Die Union lehnt sich entspannt zurück und lässt die drei Ampelparteien nun streiten. Innerparteiliche Debatten über eine Reform der Schuldenbremse in der Union fallen in der lauten Ampeldebatte erstmal nicht auf. Dabei mehren sich die Aussagen der CDU-Ministerpräsidenten, zumindest dafür offen zu sein, sich die Schuldenbremse anzusehen. Auch einer Initiative von Kai Wegner, eine Reform der Schuldenbremse per Länderinitiative über den Bundesrat durchzudrücken, ist der eine oder andere nicht abgeneigt. Aber öffentlich möchte keiner so laut darüber sprechen.
Union will Druck ausüben
Viel lieber trommelt die Union nun auch. Sie will mit einem Antrag im Bundestag am Freitag, dessen Entwurf dem ARD-Hauptstadtstudio exklusiv vorliegt, die Ampelkoalition unter Druck setzen. Darin fordert sie die Bundesregierung zum Beispiel auf, die Unternehmen zu entlasten, den Solidaritätszuschlag zumindest stufenweise zu streichen oder auch mehr Arbeitsanreize für Mehrarbeit zu setzen.

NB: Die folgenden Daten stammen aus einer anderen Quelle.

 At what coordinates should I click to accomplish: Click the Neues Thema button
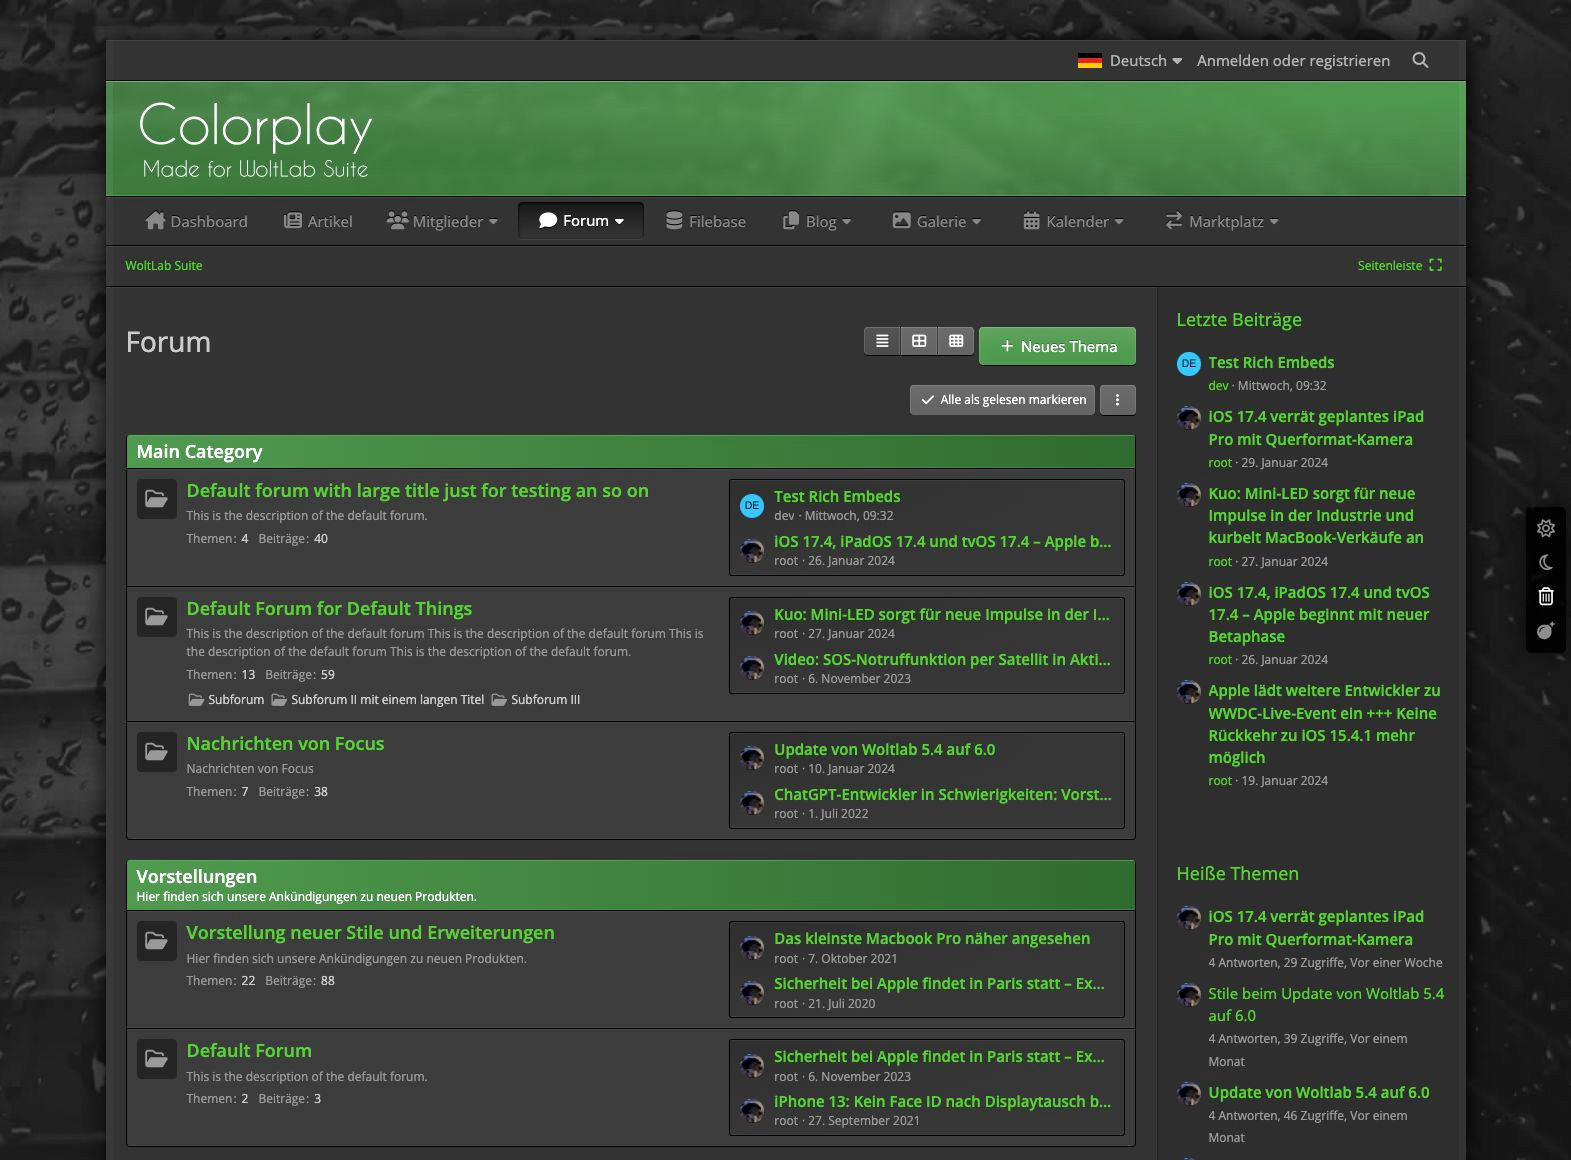pos(1057,346)
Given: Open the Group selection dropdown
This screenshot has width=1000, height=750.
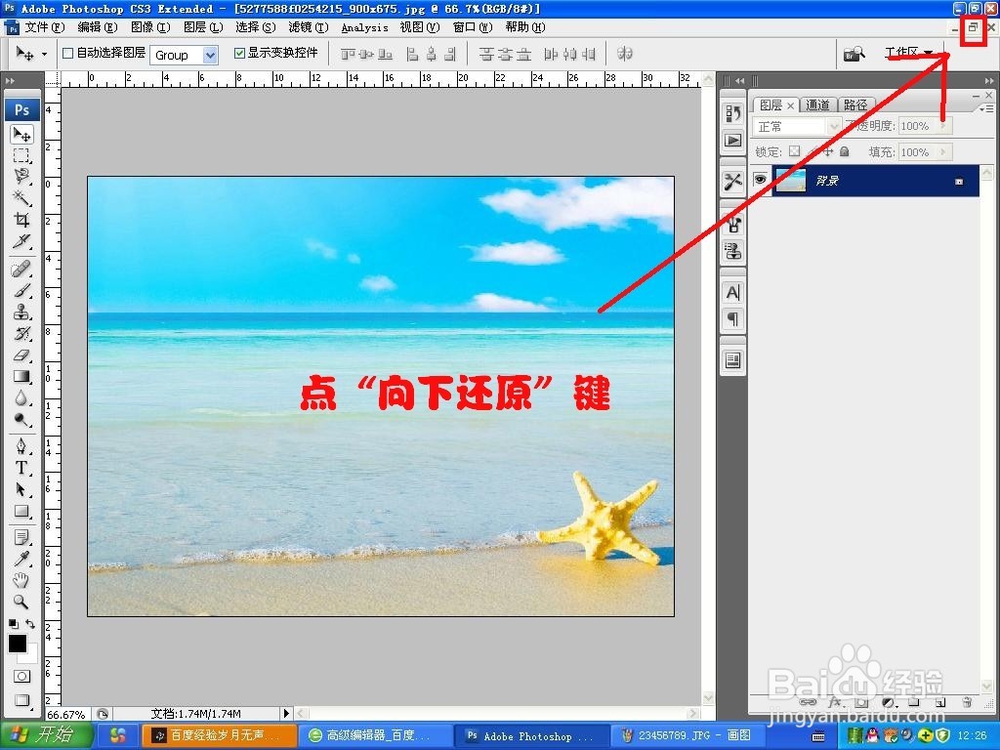Looking at the screenshot, I should (x=184, y=55).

Die Union erwägt auch, namentlich darüber abstimmen zu lassen - und damit die Ampelparteien vor sich herzutreiben. "Wenn es Finanzminister Lindner ernst damit ist, eine echte 'Wirtschaftswende' herbeiführen und nicht nur ein Show-Feuerwerk vor dem Parteitag abzubrennen, sollte die Ampelregierung zügig Entlastungen von Unternehmen und Verbrauchern umsetzen", sagte Mathias Middelberg, CDU-Fraktionsvize tagesschau.de.
Ist die FDP nun isoliert?
Die FDP lässt sich von solchen Tönen nicht beirren. Sie bringt sich vor dem anstehenden FDP-Parteitag am Wochenende nun in Stellung - wissend, dass sie bei der nächsten Bundestagswahl sogar an der Fünf-Prozent-Hürde scheitern könnte.
Ihr geht es erstmal darum, Themen zu finden, mit denen sie ihre Wähler, das FDP-Klientel, zurückgewinnen kann. Sie scheint damit eher auf die kommenden Wahlen zu schauen als auf die Koalition, mit der sie gerade eigentlich zusammen noch regiert.